Geek Ethics: A Modern Digital Mass Movement

Its odd when you realize that there is a strange informational ethic involved with geeks on the internet. Every-time something is censored, over covered-up geeks propagate the information to the point where enforcement becomes futile. This can be seen with web-pages such as The Memory Hole, which serves to document changes in records, and disappearing public records. And most lately in the "09 F9 11 02 9D 74 E3 5B D8 41 56 C5 63 56 88 C0" fiasco.

To explain, "09:F9:11:02:9D:74:E3:5B:D8:41:56:C5:63:56:88:C0" is half of the digital key to decrypt HD-DVDs (the other half being unique to each HDDVD), allowing it to be played on unlicensed platforms. Much the same thing happened with regular DVDs a long time ago, allowing them to be playable on older Macs and Linux machines(since the encryption is copyrighted, only authorized paying vendors are/were allowed access legally, which amounts to extortion, and precludes smaller vendors from supporting the ubiquitous technology). This code (and the one hidden within the HD-DVD itself) make it possible to rip HD-DVDs to data files, playable on all platforms.

Some noble hacker discovered this, and now it has lead to a cascade of DMCA take-down notices, burying its mention in blogs and large news services such as Digg, basically government enforced censorship. Censorship of a NUMBER. Yes, for all its cryptic looks it is a simple number encoded in hexadecimal. For a silly analogy, lets say that someone develops a new technology based on a circle, they copyright this.
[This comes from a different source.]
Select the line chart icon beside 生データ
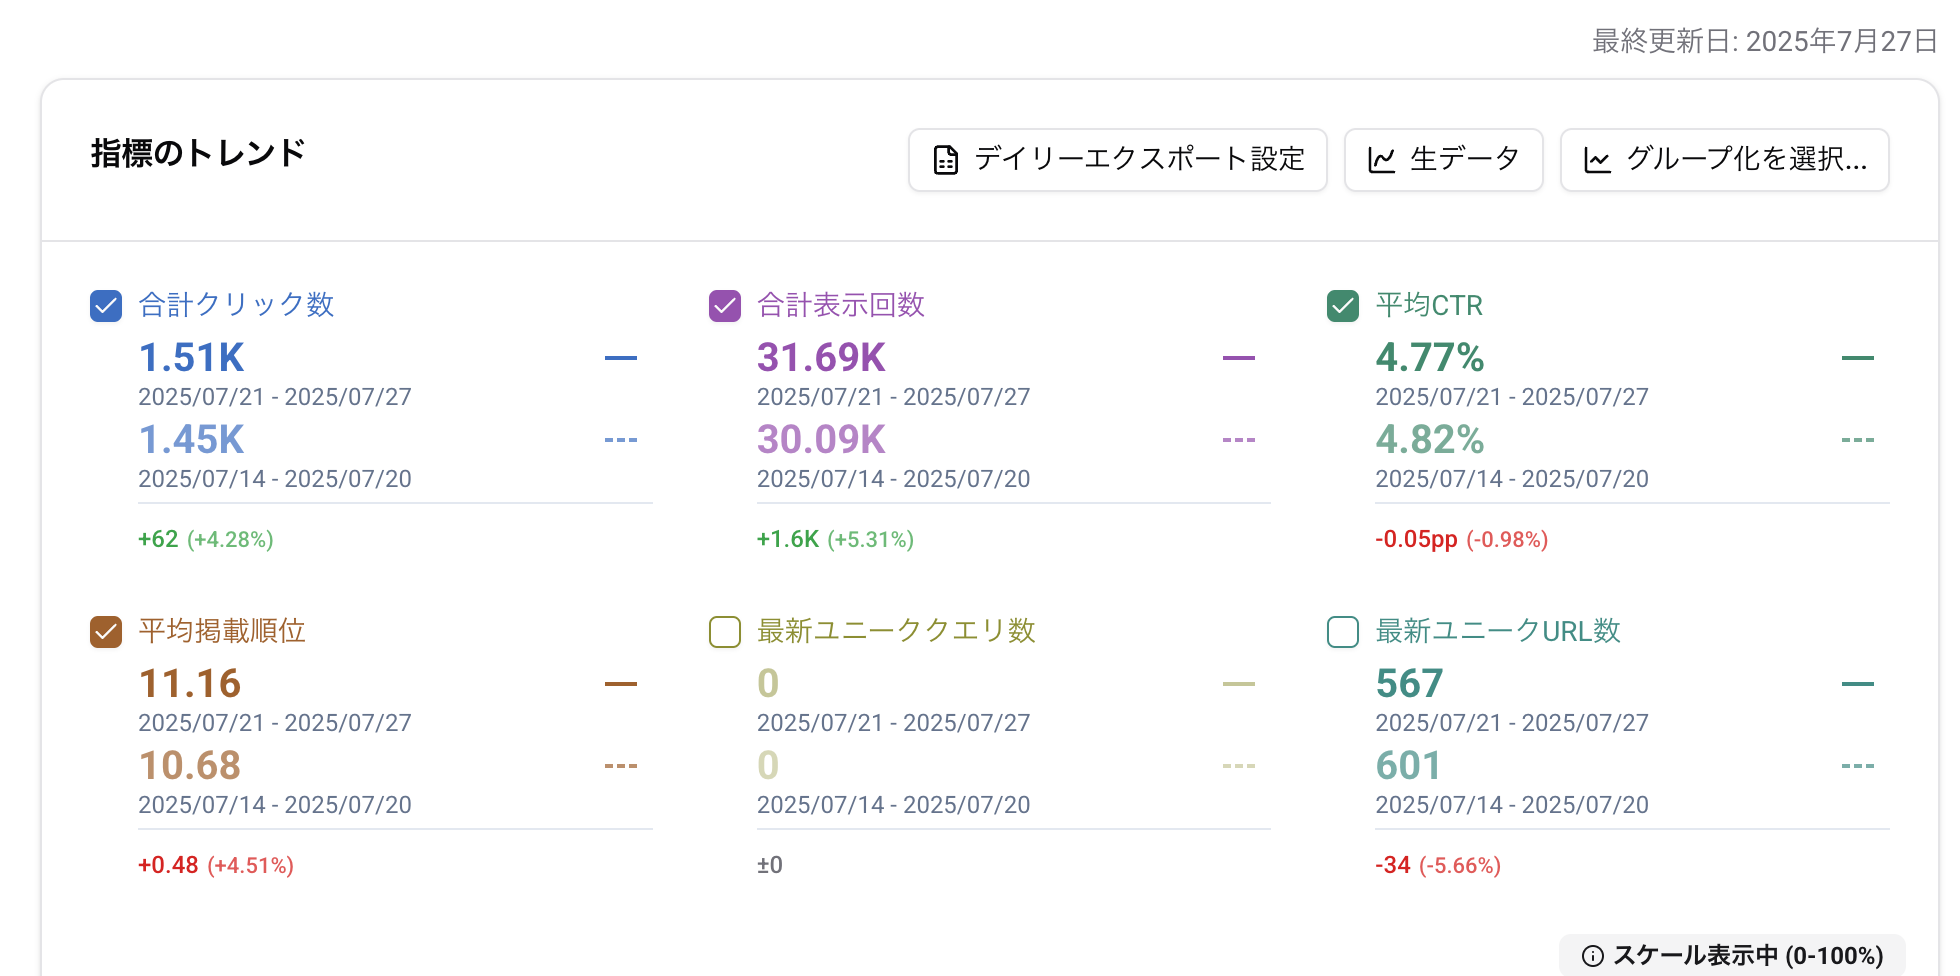The image size is (1960, 976). 1383,159
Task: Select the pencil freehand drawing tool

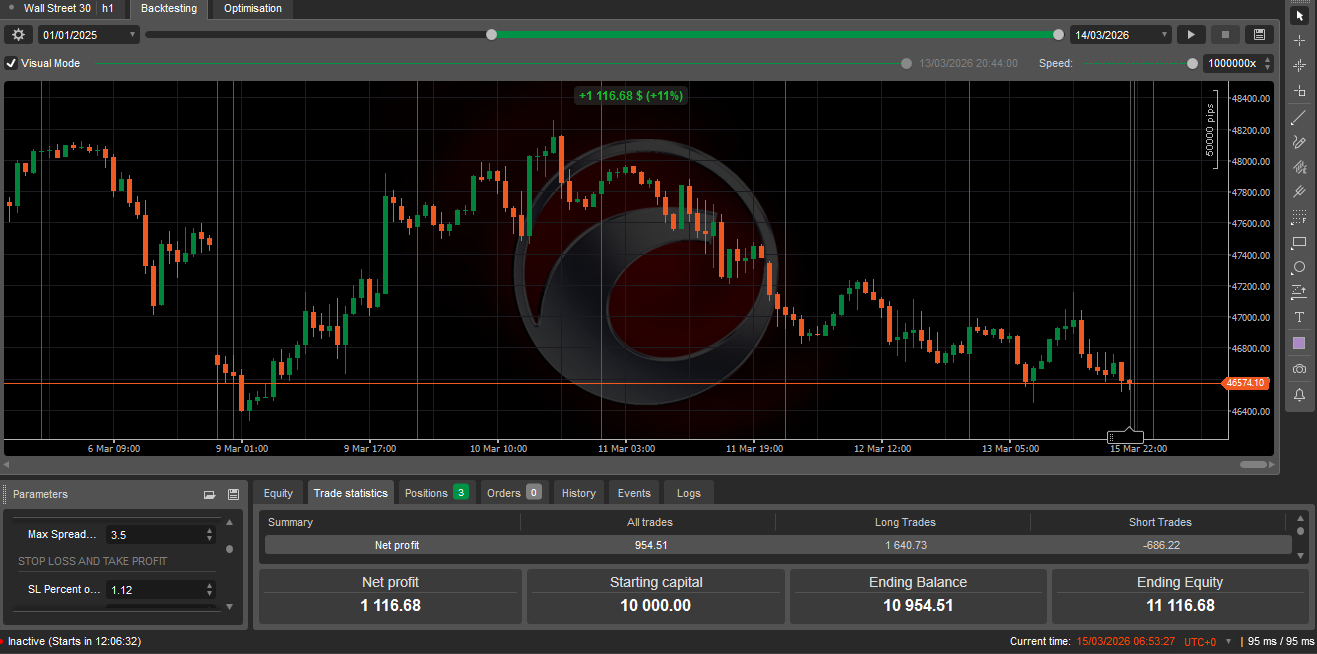Action: pyautogui.click(x=1299, y=142)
Then some intrepid Greek hacker known as Pythagorus on the internet finds the secret number that makes this "wheel" possible, lets call his number π. The cartel that brought you the wheel decides to censor this number, banning all public use of it under threat of legal attack.

But here comes the internet, a group of libertarian amoral egotists who read to much William Gibson books, and for all their faults still buy the old hacker adage "information wants to be free". Nothing pisses of the internets like censorship. Thus EVERYONE spreads it, copies it, makes poems and videos of it, and thus transform it into the common place, and make it so ubiquitous that no one could ever remove its mention, ensuring its free existence in the public domain. For all their faults, geeks have this one thing going for them.

EDIT: Even Wikipedia is riding the censorship train. Which is VERY shameful. Wikipedia is supposed to be a repository for knowledge that is useful, and not just that knowledge that a corporation or government decides we should see for their convenience. This is very much like the China issue I talked about the other day, where American online companies behave unethically for their own interests.

Happy May-Day. In related news.

Edit: This entry is post-dated to when I originally posted it to my other (more informal) blog. In the mean time Digg.com capitulated to the wishes of its users, but only after being nearly crippled with activity. It is amazing what a small mass-movement can actually do, at around 12 noon (MST) Google showed around 1000 hits for said number, while now, a little over 24 hours later, it shows 316,000. Many of these are fallout from the Digg Revolt itself, but many of them are still independent pages, thus securing the number to remain in the public domain by shear numbers. Though this still could be hurt by the "take down notice" sent to Google. Even if this is blacklisted by the top search engine, it has reached enough critical mass to never go away. Like many other things, an attempt at censorship has cause an idea to become more known than it ever would have without it.